Начинал он комсомольским работником. Бывшие однокашники до сих пор вспоминают о нем по-доброму: не парень был, огонь! Водились за ним маленькие извинительные слабости: во всем копировал секретаря райкома партии, даже китель шил одинакового покроя.
Однажды, в трудный сорок второй год, когда гул фашистских самолетов все чаще раздавался над седыми хребтами Кавказа, в местных селениях начали твориться странные дела: у кого-то со двора увели телку, кого-то подстерегли на пустынной дороге, чей-то дом разграбили… Хлеб, выращенный трудом женщин и подростков, бессовестно вырывали из рук!
Латифзаде только что вернулся по ранению с фронта. Он добровольно вступает в группу милиции. Целыми неделями рыскает по горным лесам, наконец нападает на след, сталкивается в одиночку с шайкой дезертиров. Убеждает их добровольно сдаться ему, безоружному, вернуться на фронт, искупить вину кровью. В ответ ему прижигают запястье раскаленным комсомольским значком. Однако оставляют в живых. Вскоре он опознает пойманных.
Эта полулегендарная история создала Латифзаде славу смельчака. Его выдвигают на партийную работу. Но не все шло гладко. Когда первым секретарем райкома стал брат директора МТС, против которого в свое время рьяно выступал Латифзаде, его собственная судьба закачалась подобно маятнику. Вот тут-то ему понадобились изворотливость, уменье приспосабливаться к обстановке, потрафить неуживчивому начальству. Бескомпромиссные речи недавнего фронтовика сменяются осторожными высказываниями чиновника, полными оговорок: «Хорошо, но…», «Планы сорваны, ни один показатель не выполнен, но…», «Разумеется, он волокитчик, заражен бациллой самомнения, но…»
При следующем крене Латифзаде уже с легкостью перенял манеру вновь избранного первого секретаря. Вызвать его на откровенные высказывания было просто немыслимо! Был такой случай. Обсуждался вопрос об одном дальнем родственнике Латифзаде, работнике финотдела. Латифзаде мог бы промолчать, но он взял слово и, не касаясь деловых качеств родича (а об этом и шла речь), бросил тень на его поведение в быту. Праздновал десятилетие свадьбы, но откуда вино в графинах? Уж не с винного ли завода? На домашнем столе красивый телефон новой модели; их завезли в район поштучно, только для учреждений. Мелочь? Может быть. Но если суммировать остальное…

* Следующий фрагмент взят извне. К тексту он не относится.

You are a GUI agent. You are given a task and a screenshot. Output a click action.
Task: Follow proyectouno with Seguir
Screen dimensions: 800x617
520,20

Секретарь райкома похвалил за принципиальность. Ободренный Латифзаде именно с тех пор пристрастился выпускать домашнюю стенгазету, бичевать прорехи в собственной семье. Когда скончался отец, он объявил, что традиционных поминок не будет: из больничного морга останки свезли прямо на кладбище. Родственники собрались в доме дочери покойного, оплакали как положено, но без него.
Чем прочнее укреплялась его репутация «безупречного», тем быстрее редел круг близких и знакомых. Казалось, Латифзаде отлично чувствовал себя в атмосфере одиночества. Дети при нем не раскрывали рта, жена называла супруга только по фамилии.
Всеми этими странностями можно пренебречь, если бы они ограничивались порогом дома. В конце концов, каждая семья чудит на свой лад! Но и на работе от Латифзаде веяло чем-то мертвенно-холодным. Его знаменитую папку прозвали «кладбищем красавиц». Он складывал туда письма, заявления, выдержки из чужих речей. Сколько прекрасных идей оставалось по его милости без движения! Вот краевед-любитель раскопал свидетельство: в неприметном домишке на окраине жил некогда будущий известный революционер. Хорошо бы повесить памятную доску. «Рассмотрим», — отвечал Латифзаде и захлопывал папку. «Пора открыть Дом учителя!» — просили педагоги на ежегодной районной конференции. Латифзаде записывал что-то на бумажке и… засовывал в папку!